- **Text section**:
- - -

Johnny Sung and David Ashton are two of the leading scholars in the area of skills. This book combines challenging theories with cutting edge research in a way that should bring skills to life for students. I strongly recommend it for anyone researching or studying in this area.
– Irena Grugulis, Leeds University Business School
‘A much needed contribution to the complex debate of how skills can best be utilised to enhance company performance, with particular emphasis on an innovative sectoral approach. It is a model of clarity in its presentation of the authors’ conceptual models using a historical narrative as well as comparative case studies in both the UK and Singapore.’
– Bert Clough, Leeds University Business School
Public skills policy in most market economies in the last forty years made one repeated error, time and again. We seem to be unable to learn from those mistakes. Consistently, public policies view a wide range of economic and social issues e.g. low productivity, low-skilled jobs, low wage, inequality and in-work poverty as the consequence of skills deficits and a lack of qualifications held by individual workers. Whilst mis-diagnosing the source of the problems and failing to deliver any effective change, public skills policies continue with a policy prescription of ‘more skills’ and ‘more degrees’. If we have not solved the problems with this decade-old approach, why should the same medicine work this time?
This book examines the role of public skills policy from a completely different perspective. It starts by challenging the lack of a systematic analysis of the link between skills utilisation and business strategy, and provides a new model for fresh thinking. The book extends this theoretical analysis to examine the implications for the sectoral approach to skills development as a more effective form of public skills policy.
David N. Ashton is Emeritus Professor at the University of Leicester and Honorary Professor at Cardiff University.
Johnny Sung is at The Institute for Adult Learning, Singapore Workforce Development Agency, Singapore.
Table of Content
Introduction
The Challenges Facing Skills Policy in the 21st Century
The Long Wait is Over: Linking Business Strategy to Skills
Technical Relations and Skill Levels
Interpersonal Relations and Skill Utilisation
Skills, Performance and Change
A Sectoral Approach to Skills Development and Public Skills Policy
Conclusion
About the author
David Ashton is an Emeritus Professor in Management at Leicester University and Honorary Professor at Cardiff University. He has also taught at the University of Reading in the UK, the University of Alberta (Canada) and the State University of New York at Buffalo (USA).

- - -

- **Exercises to complete**:
**A.** In the book description, rewrite the paragraph beginning "Public skills policy in most market economies" as a short bulleted list that keeps its main facts.
**B.** Set down the passage of the book description from "This book examines" to "Development Agency, Singapore.", copying it word for word.

- **Record extracts**:

- - -

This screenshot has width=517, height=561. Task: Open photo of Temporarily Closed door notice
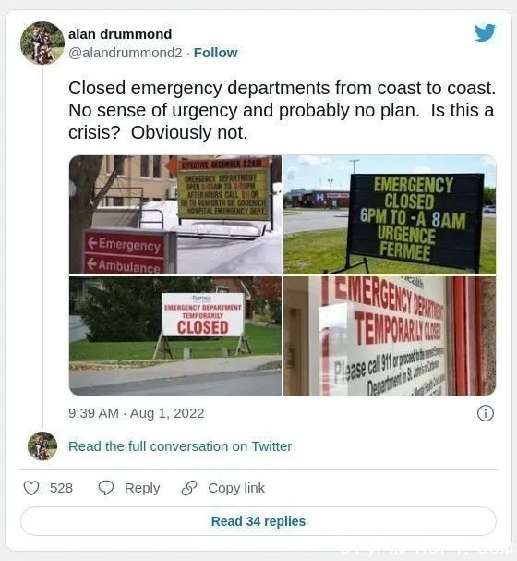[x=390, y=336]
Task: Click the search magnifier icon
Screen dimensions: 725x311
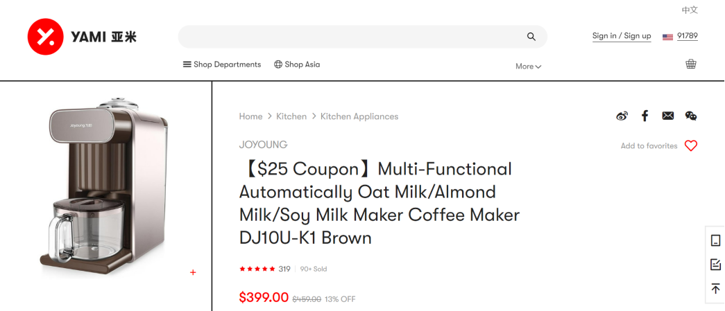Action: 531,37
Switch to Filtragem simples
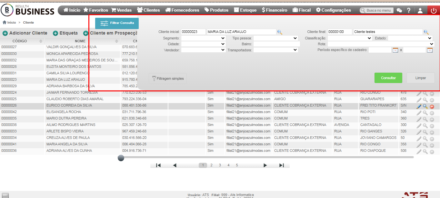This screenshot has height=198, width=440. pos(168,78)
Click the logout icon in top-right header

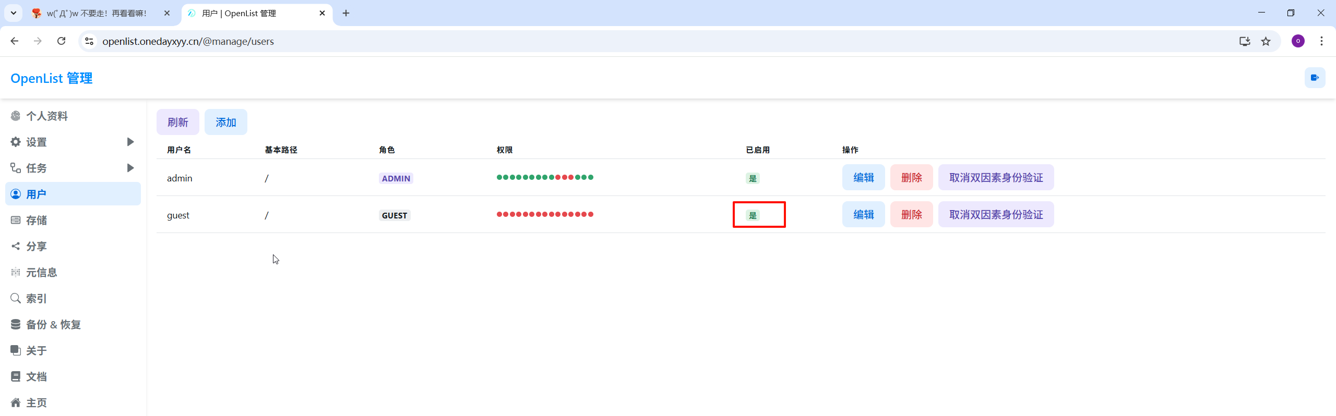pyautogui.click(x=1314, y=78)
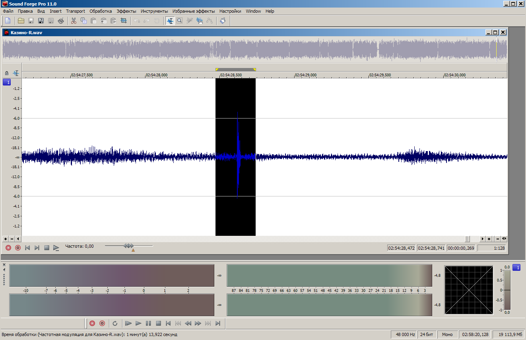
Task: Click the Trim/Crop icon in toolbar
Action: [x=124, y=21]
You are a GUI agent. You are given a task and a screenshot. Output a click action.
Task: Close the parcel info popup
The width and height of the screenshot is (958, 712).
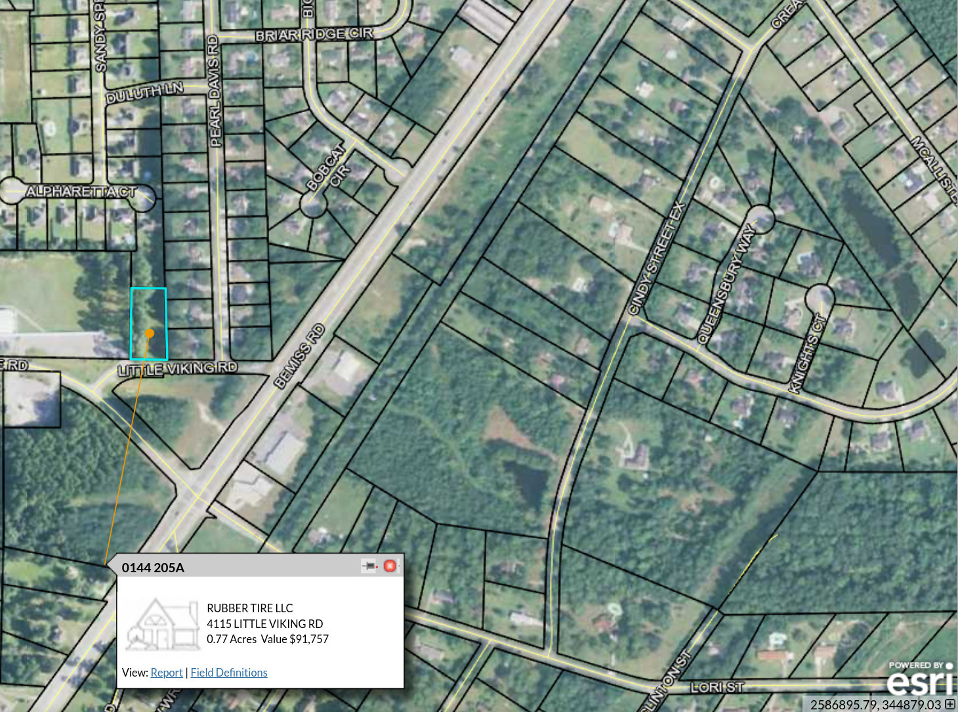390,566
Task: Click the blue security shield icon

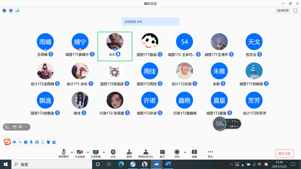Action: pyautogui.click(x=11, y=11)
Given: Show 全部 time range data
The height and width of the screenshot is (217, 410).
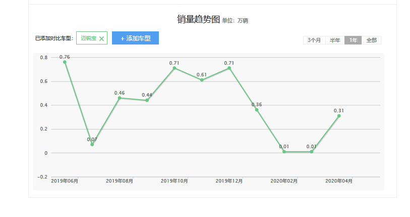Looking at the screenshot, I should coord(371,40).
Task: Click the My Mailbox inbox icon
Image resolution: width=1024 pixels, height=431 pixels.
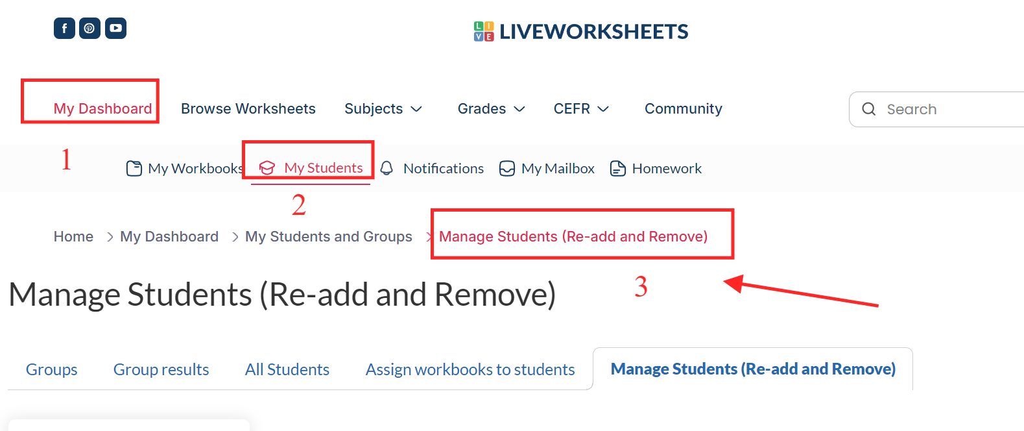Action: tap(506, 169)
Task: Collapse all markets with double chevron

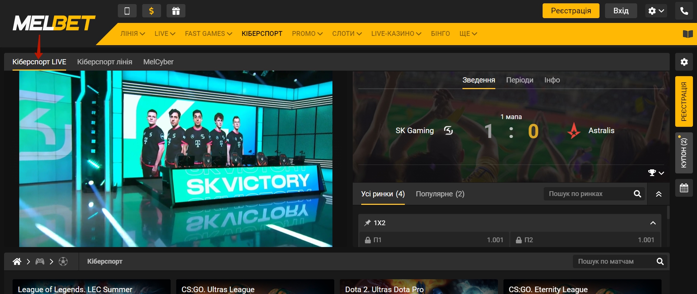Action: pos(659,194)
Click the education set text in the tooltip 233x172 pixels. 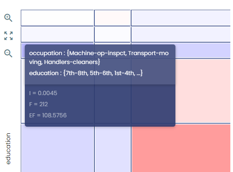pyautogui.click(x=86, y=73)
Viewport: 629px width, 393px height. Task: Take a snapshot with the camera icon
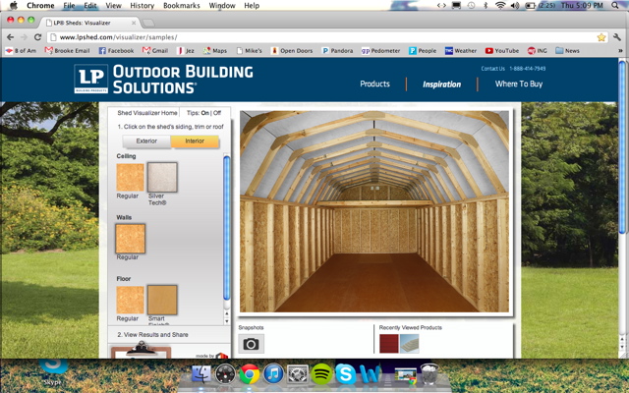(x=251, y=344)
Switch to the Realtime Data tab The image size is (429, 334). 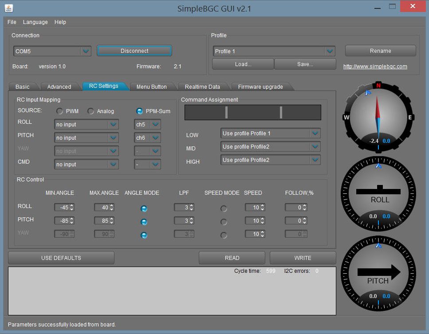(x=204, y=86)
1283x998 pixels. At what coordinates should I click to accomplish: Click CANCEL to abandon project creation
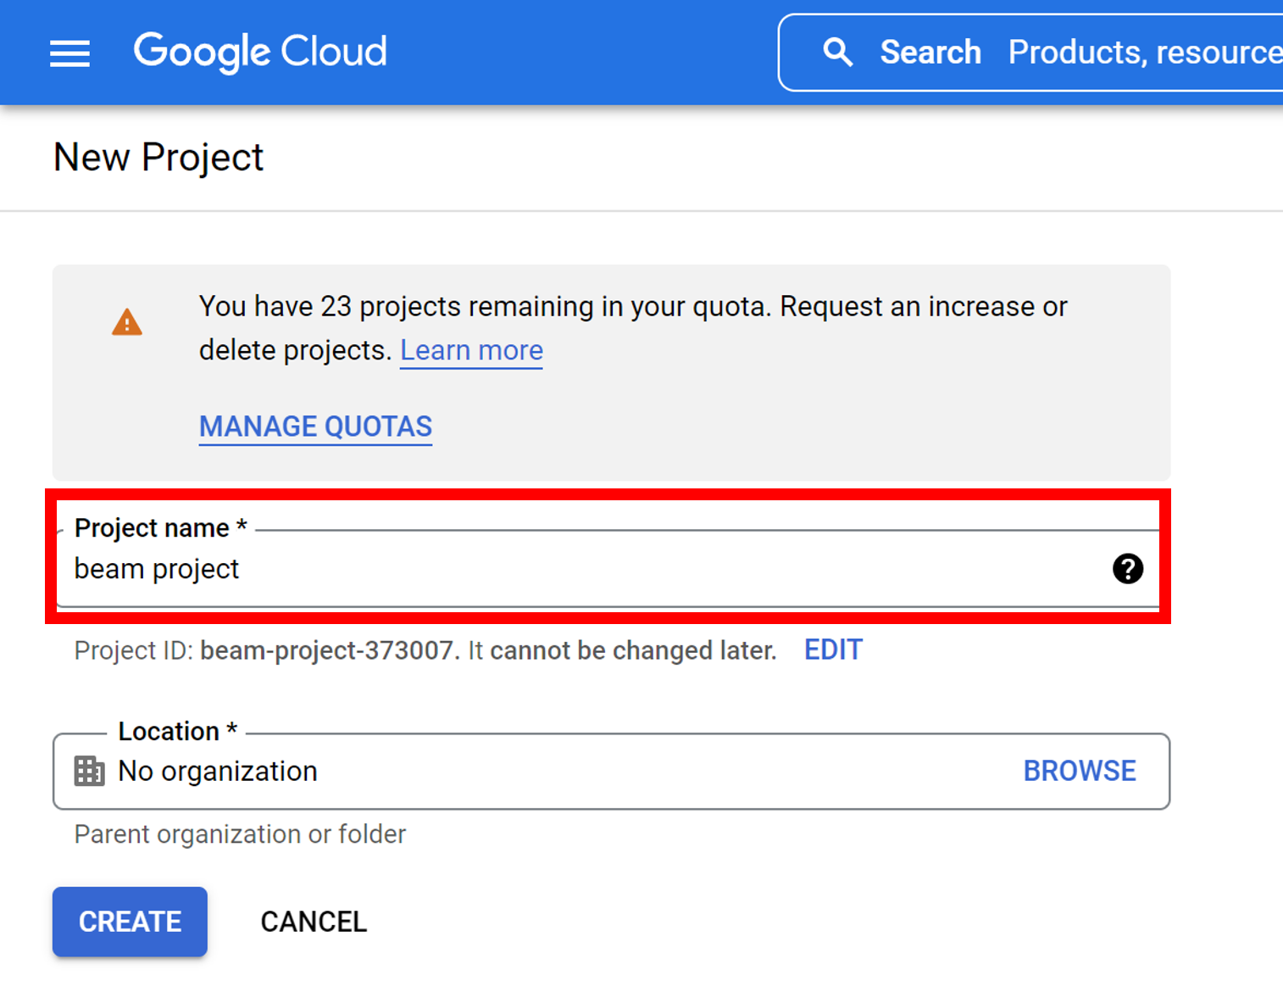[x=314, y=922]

- - -

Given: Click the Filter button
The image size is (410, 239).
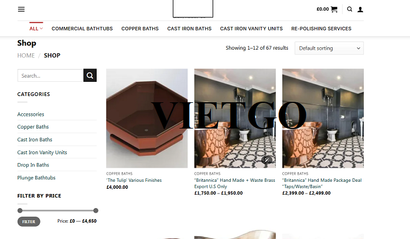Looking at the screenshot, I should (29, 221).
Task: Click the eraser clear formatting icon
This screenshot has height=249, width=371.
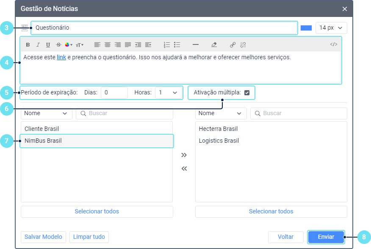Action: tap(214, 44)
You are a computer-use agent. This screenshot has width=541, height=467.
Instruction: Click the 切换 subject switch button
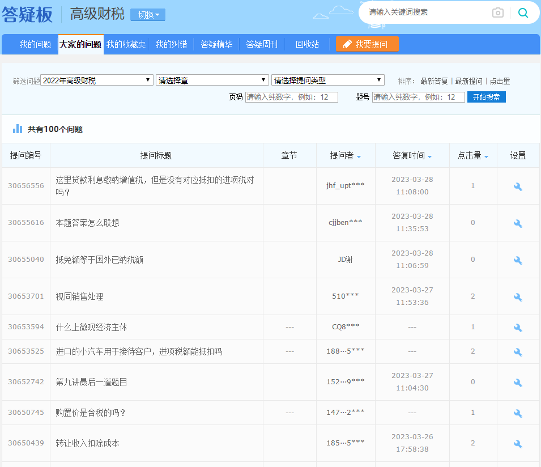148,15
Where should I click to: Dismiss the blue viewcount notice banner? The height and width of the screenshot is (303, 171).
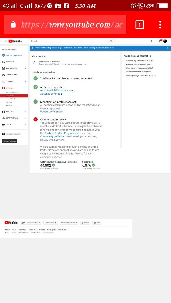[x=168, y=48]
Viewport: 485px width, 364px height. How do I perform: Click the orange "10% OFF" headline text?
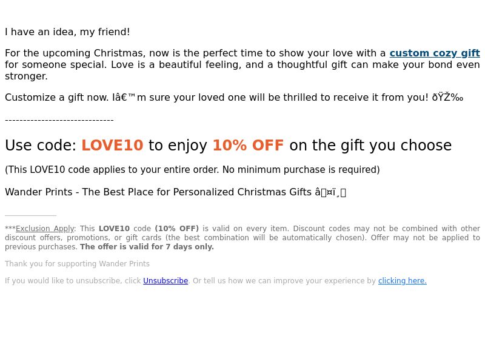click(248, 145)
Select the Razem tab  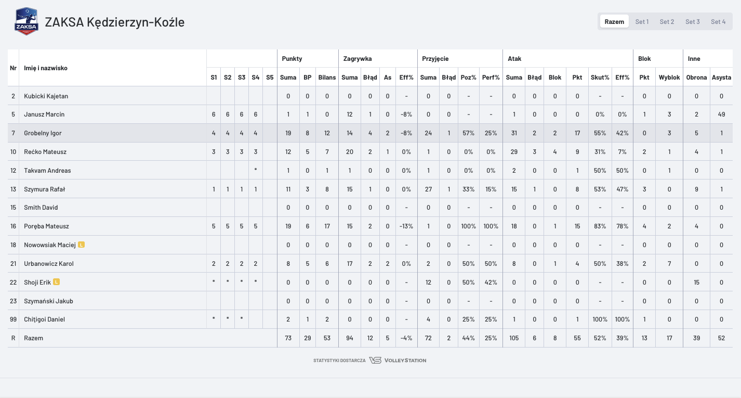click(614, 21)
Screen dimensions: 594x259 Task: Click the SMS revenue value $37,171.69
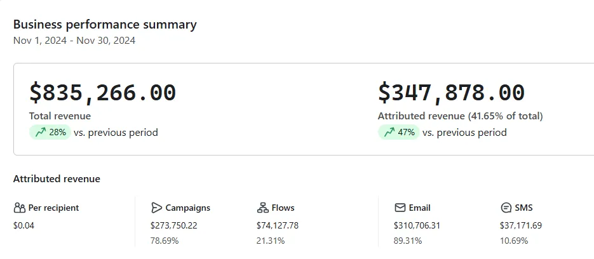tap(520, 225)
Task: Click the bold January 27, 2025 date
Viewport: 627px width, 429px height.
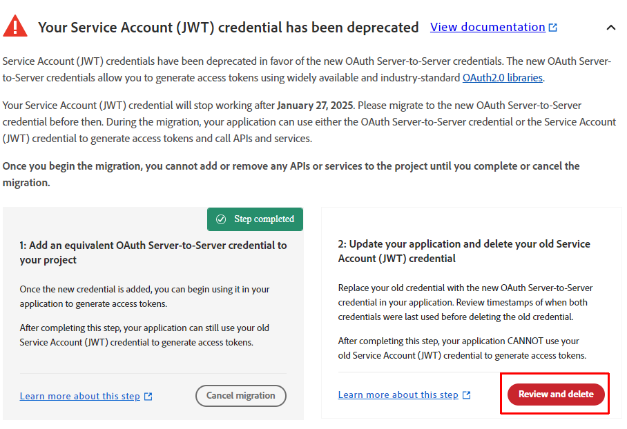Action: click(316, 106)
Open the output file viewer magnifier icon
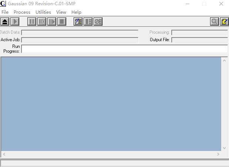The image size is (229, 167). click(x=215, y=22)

- - -

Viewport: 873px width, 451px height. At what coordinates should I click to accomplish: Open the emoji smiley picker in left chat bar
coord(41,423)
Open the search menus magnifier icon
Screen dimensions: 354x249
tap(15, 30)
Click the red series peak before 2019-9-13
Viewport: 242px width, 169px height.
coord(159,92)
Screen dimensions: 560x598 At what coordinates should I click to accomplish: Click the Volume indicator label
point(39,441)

- - -

- **Answers to each task**:
**A.**
- For the last forty years, public skills policy in most market economies has repeated the same error, and policymakers seem unable to learn from it.
- These policies treat low productivity, low-skilled jobs, low wages, inequality and in-work poverty as the result of workers' skills deficits and lack of qualifications.
- This misdiagnoses the problems and has produced no effective change, yet policy still prescribes "more skills" and "more degrees."
- Since this approach has not solved the problems, there is no reason to expect it to work now.

**B.**
This book examines the role of public skills policy from a completely different perspective. It starts by challenging the lack of a systematic analysis of the link between skills utilisation and business strategy, and provides a new model for fresh thinking. The book extends this theoretical analysis to examine the implications for the sectoral approach to skills development as a more effective form of public skills policy.
David N. Ashton is Emeritus Professor at the University of Leicester and Honorary Professor at Cardiff University.
Johnny Sung is at The Institute for Adult Learning, Singapore Workforce Development Agency, Singapore.